Seeing and Being (seen)
It’s hard to know what we don’t know. Like how to see and how we are seen.Above is a picture of me smiling into the unknown of second grade. I couldn’t read. The kind first grade teacher (not to be confused with the mean one) promoted me to second grade, but I had not unlocked the magic of marks on a page. The popular approach to teaching reading at the time includes The Whole Word Method and Sight Words. I stand in the cool hallway outside the classroom while one of the kids who can read holds up flashcards for me. Held inches away from each card, I will it to tell me its secret. The only one I am sure of is the could card because it has a smudge on the corner. In second grade I have my eyes checked for the first time. My mother takes me to see the man who makes glasses. There is old leather furniture in his dim street-front office. He sits me up in the exam chair. Look at the chart and read the first letter you can see.I can’t make out the biggest letter. The man fiddles with a huge pair of metal wings and swings them to my face. I sit up taller, each eye peers through a tiny window in each wing. Now, he says, tell me what letter you see.Silence. I see the marks but I don’t know their names. I have not learned the letters. I can sing the alphabet song, but no symbol pops up in my mind for the names. Oh, except A! I know A! There is not a single A on the chart. Now the man can see I am dumb.He has another chart:Tell me if the legs on the letter point up, down, left, or right. I don’t know the difference between left and right. I feel embarrassed. Use your hand the man says. Point your fingers the direction you see the legs pointing. That works. A week or two later we go back. My new glasses are ready. I put them on. BOOM! A slant of light pours into the office. I can see a million dots of dust dance in the beam. I blink. Mommy and I step out onto the sidewalk. I stare. The entire street rushes into my eyes. I can see the tire tread on a car parked at the curb. The bricks on the building across the street. And the leaves -- swarms of perfect, tiny, individual leaves on the tall oaks along the block. This? THIS is how the world looks?! This is what other people see?

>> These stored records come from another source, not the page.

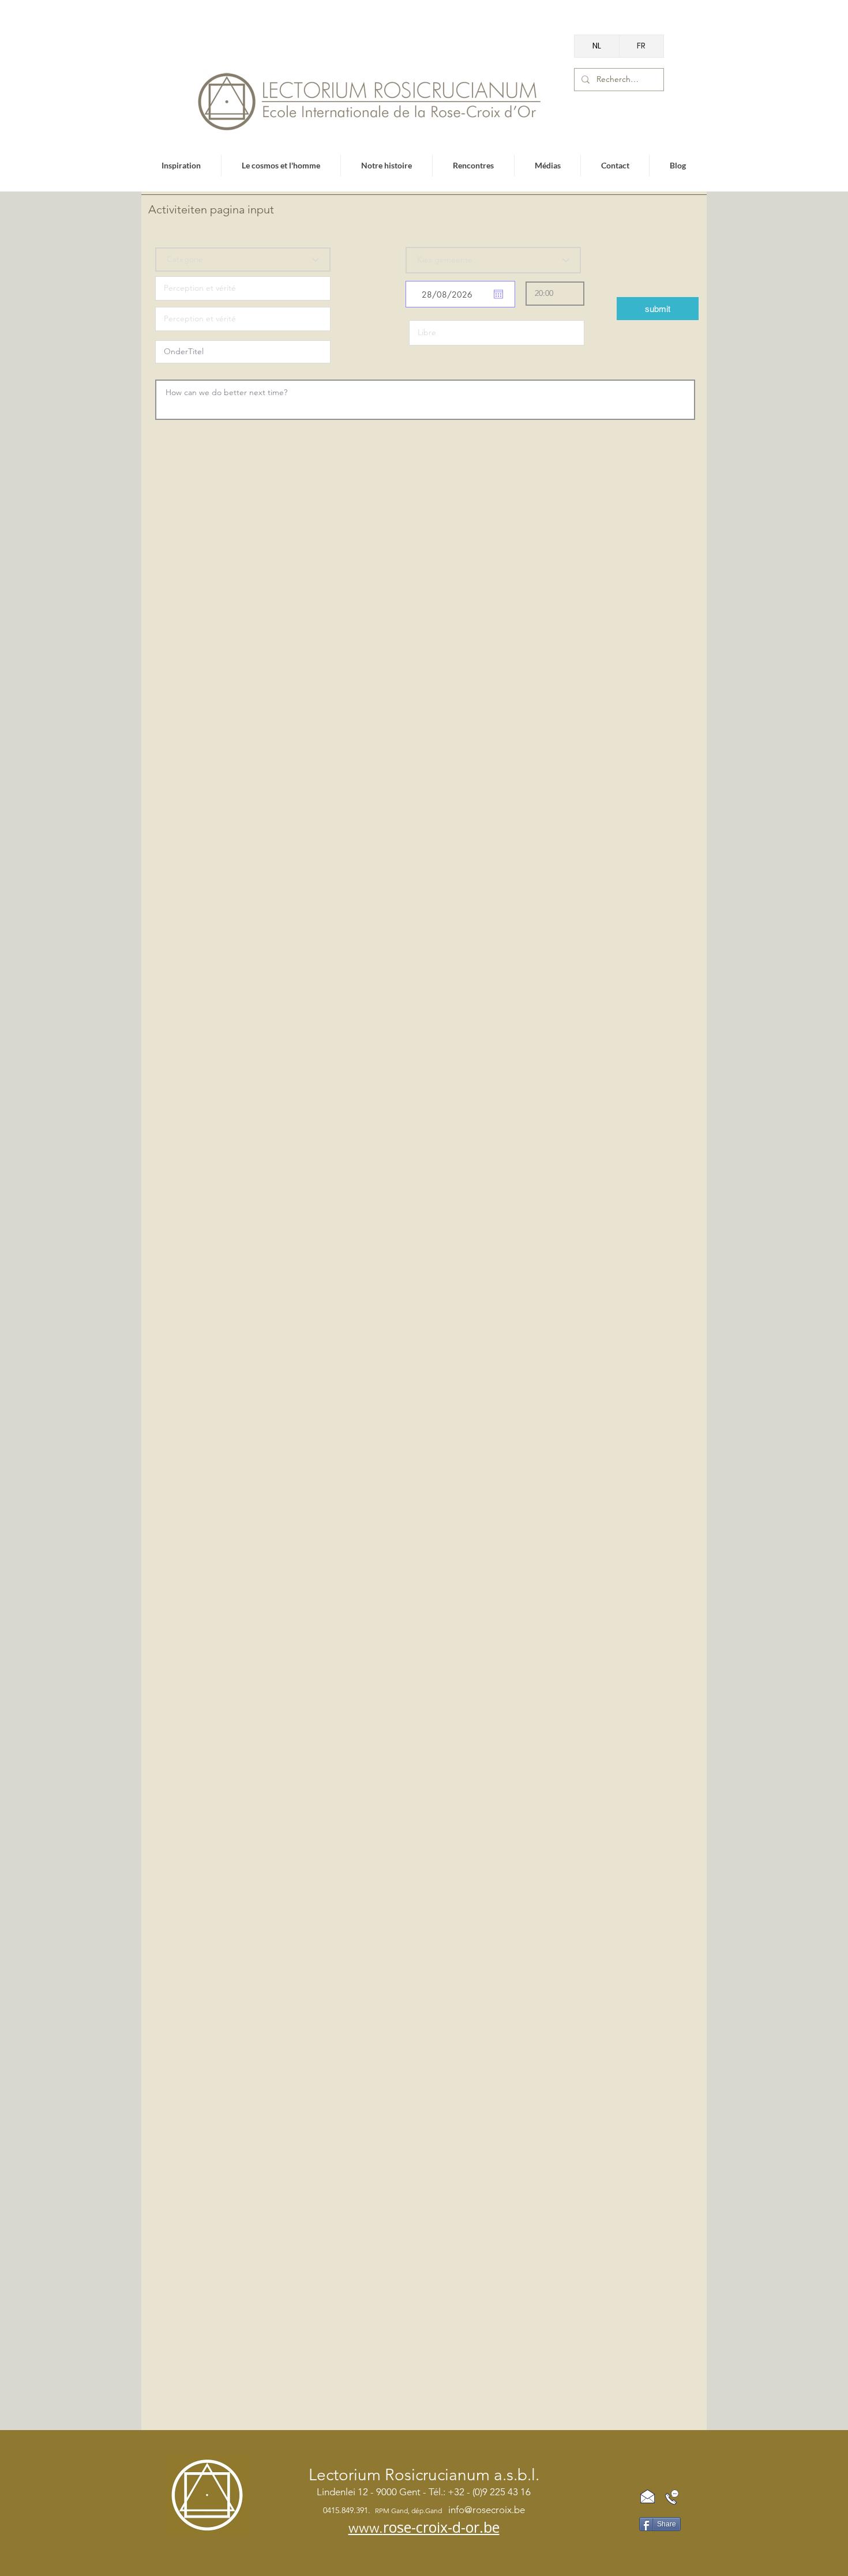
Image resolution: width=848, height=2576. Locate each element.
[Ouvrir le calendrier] (498, 294)
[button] (658, 308)
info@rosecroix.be (486, 2509)
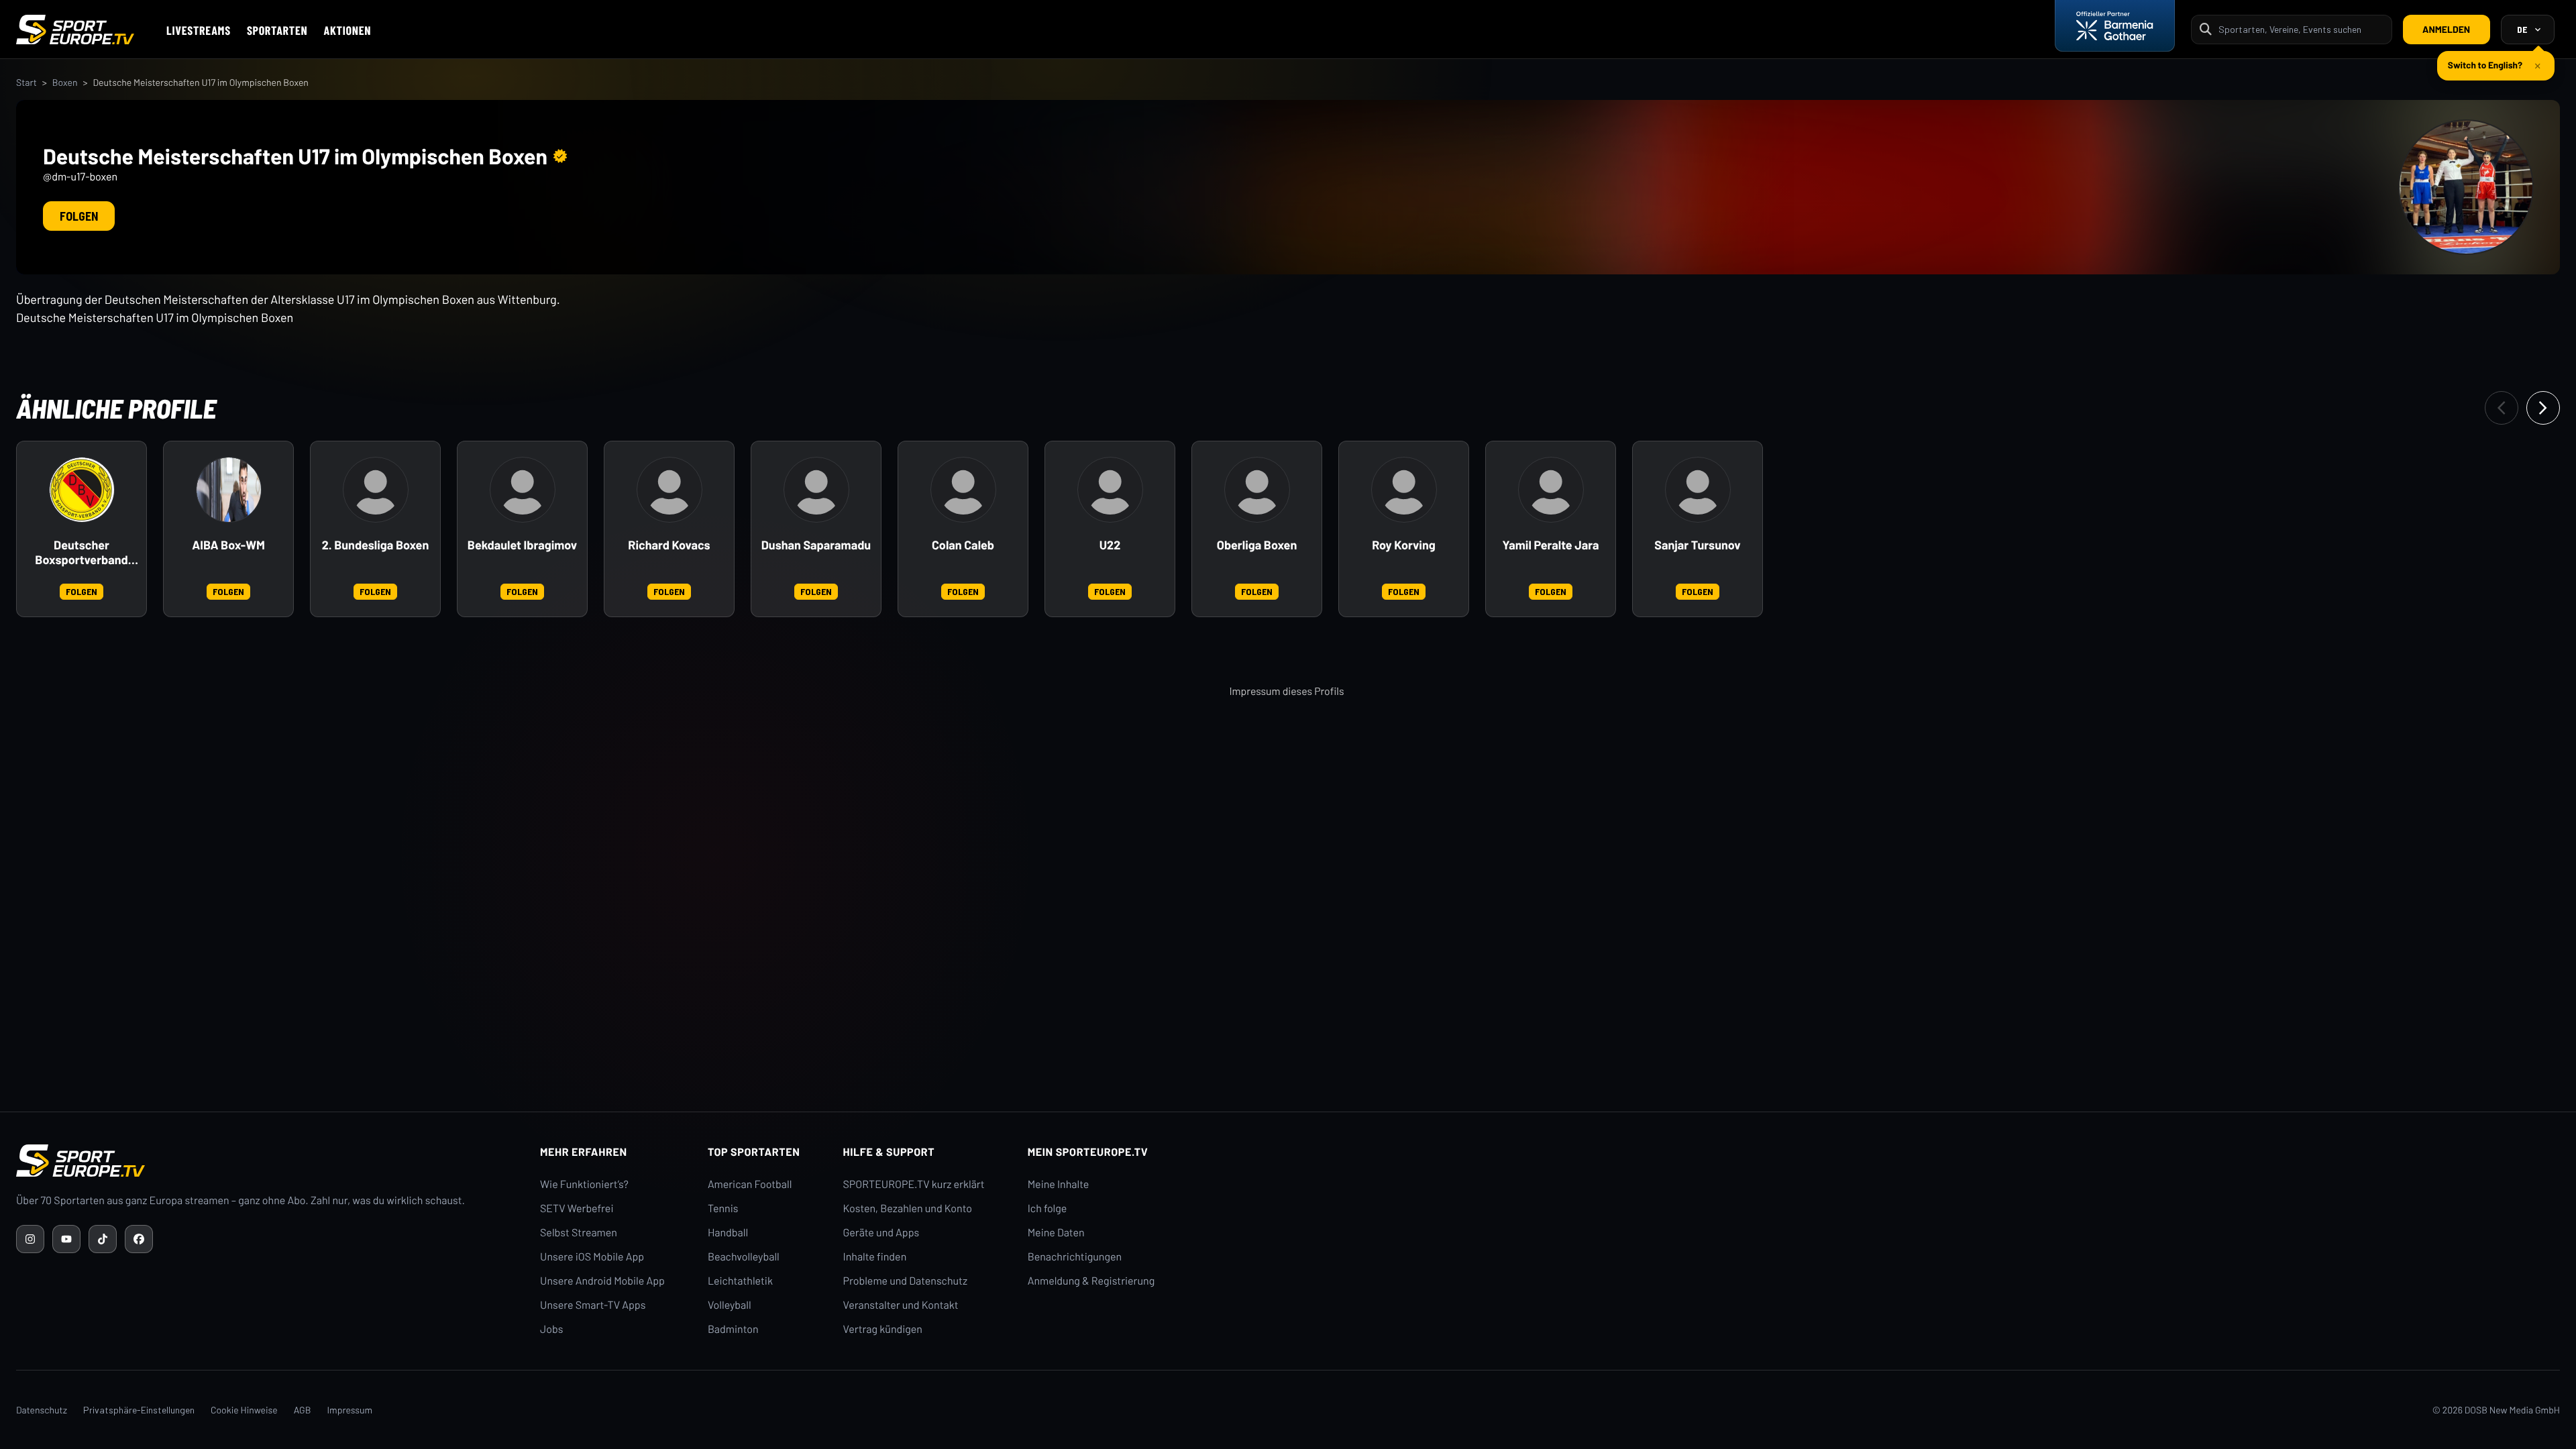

My world was not transformed in one moment.
I can see with my glasses on. But when I take them off, I forget all that I have seen. Like at the swimming pool. I leave my glasses in the locker room. In the pool, other people are a blur. I know my sister and our friends by swimsuit color. I can not see faces or silly expressions. I see other swimmers as blurs, and I am sure that this is how they saw me. Without concern I pick my nose or pull my swimsuit out of the crack of my bottom. As the self-conscious child I am becoming, I would horrified to know the truth. But instead I am just one happy, floating, splashing, little blur among many.
We see ourselves as we think we are seen.
Thanks to phonics I begin to wrestle meaning from marks on a page. But I know I am eons behind my classmates. As third grade unfolds, I see smirks from easy readers and multiplication table mavens. I am a slow, hesitant learner. Nothing more than a blur.
The personal anger.
Fissures start early in the break up of the body, mind, spirit, union. By the time I am nine years old I know two things:
- Something is wrong with my feelings -- my heart (spirit). Showing my emotions means parental displeasure or a scolding. If I say I feel lonely or sad, I am told You shouldn’t feel that way, or even You don’t feel that way. What I know is This is what I feel, but important people, like Mommy and Daddy, know my feelings are wrong.
- Something was wrong with my mind. I can't read. I hate spelling.
I come from a family of quick, clever people. They learned to read by osmosis. They play Scrabble by the hour. They read for fun, dammit! Intelligence is noticed and praised. One person’s work is held up as an example for the others. The subtext: Can you do as well? There is no way I can compete. I know I am too emotional and rather plain looking:I now have four-eyes, cry too easily (pretty girls should smile!), and not musically gifted or athletically inclined. I hate school and myself because I am slow, dumb, stupid. In a family where relationships are transactions -- What do you have to offer? How will you make us proud? -- I have nothing.The trinity of my body, mind, spirit fractures a bit more.
So often anger blooms from pain. I talk with you about my anger -- walk right toward my pain -- because owning all of the story, especially the painful parts, is how I find healing, compassion & redemption.In two weeks I begin teaching Basic English -- a reading and writing class for college freshmen who struggle with the marks on the page. These students probably see themselves a slow, stupid, just another blur in the classroom. Because of my own anger and pain, I believe teaching as sacred. I see words -- reading, speaking, and writing -- as modern magic. It is my intention to see my students and teach them to see themselves and the words on the page in clear, fresh ways.
How can an experience of personal anger from your life make you more tender, more passionate, more compassionate?